Scott: Well to be clear, you know, there’s nothing preventing the Trump administration from administering the same law that’s existed for decades in the same way that George Bush and Barrack Obama administrations have administered it. There’s no reason to take this awful, reprehensible step of taking the children from their parents. So, we don’t have to act. I would be willing to act if he wants to have cover, let us fix it. We have endorsed the bill about keeping families together. If that passes, I think it would pass with a veto-proof majority. It would prevent this kind of thing from happening, and if we could do that, we should do that frankly.

Alison: So, the House is expected to, I understand, tomorrow to vote on a pair of immigration proposals. And, I want to just read a statement from our San Diego Congressman Duncan Hunter earlier this week who said: “There are changes in our immigration policies that definitely need to be made.  And when policies are presented that start with building a border wall then I am willing to work with any of my colleagues, including Democrats, to resolve the ongoing situation as soon as possible.” That was a quote from Duncan Hunter. So, Congressman Peters are you seeing any opportunities to work with the Republicans on immigration legislation?

Scott: Well, to be clear, just to make sure your listeners understand, we’re talking about DREAMers now.

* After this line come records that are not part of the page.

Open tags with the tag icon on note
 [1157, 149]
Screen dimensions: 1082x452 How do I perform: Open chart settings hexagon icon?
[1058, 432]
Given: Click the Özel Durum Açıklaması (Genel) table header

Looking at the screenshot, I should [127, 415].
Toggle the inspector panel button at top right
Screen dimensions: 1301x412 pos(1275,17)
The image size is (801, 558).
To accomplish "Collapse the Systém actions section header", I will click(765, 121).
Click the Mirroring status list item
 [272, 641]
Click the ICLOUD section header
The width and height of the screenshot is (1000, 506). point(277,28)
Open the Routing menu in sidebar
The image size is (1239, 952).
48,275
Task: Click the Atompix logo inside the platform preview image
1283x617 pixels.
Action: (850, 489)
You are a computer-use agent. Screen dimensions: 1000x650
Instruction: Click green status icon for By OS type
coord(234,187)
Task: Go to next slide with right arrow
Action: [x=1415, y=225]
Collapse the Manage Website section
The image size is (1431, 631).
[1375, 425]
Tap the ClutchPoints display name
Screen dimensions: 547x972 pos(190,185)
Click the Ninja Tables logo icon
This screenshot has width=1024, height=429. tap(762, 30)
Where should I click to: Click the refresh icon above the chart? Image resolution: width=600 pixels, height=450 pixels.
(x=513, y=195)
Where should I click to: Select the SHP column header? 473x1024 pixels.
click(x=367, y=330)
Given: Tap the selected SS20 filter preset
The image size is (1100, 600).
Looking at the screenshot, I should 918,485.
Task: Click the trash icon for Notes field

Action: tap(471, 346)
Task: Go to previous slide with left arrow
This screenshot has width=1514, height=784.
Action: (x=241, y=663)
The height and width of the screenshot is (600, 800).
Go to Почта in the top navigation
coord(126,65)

This doesn’t have to do with separating children; so, we’ve been trying for a long time to resolve the issues about what to do about so called DREAMers who are generally younger people who were brought here from another country by their parents when they were young without papers. But, they don’t know any other country and as long as they have been in school, in the military, and out of trouble – no criminal record – under the Obama administration they’ve been able to have status. We’ve been trying to pass bills with Republicans that would give them the ability to stay here to continue their education, serve in the military, and ultimately achieve citizenship. We had a bipartisan bill, the USA Act from Representative Aguilar, a Democrat of California, and Republican Will Hurt of Texas, and we had also a number of Republicans who were willing to join us to force a vote on the House floor. But, we’re two Republican signatures short of getting what we need. So, what will happen this week is we’ll be presented with two bills, the Goodlatte version which is a frankly draconian, anti-immigrant bill which won’t even have the support of Republicans. And, Speaker Ryan’s compromise bill which does include $25 billion for a wall. Think of what a tremendous waste of money that is. That was negotiated without any input from Democrats, and is again not bipartisan in any way so I don’t think it will have very much if any Democratic support.

Alison: San Diego Mayor Kevin Faulconer said this week that the children are being used as bargaining chips. What do you think is the best way to stop this unfolding tragedy and reach some kind of conclusion that will solve that problem even if it doesn’t solve the DACA problem?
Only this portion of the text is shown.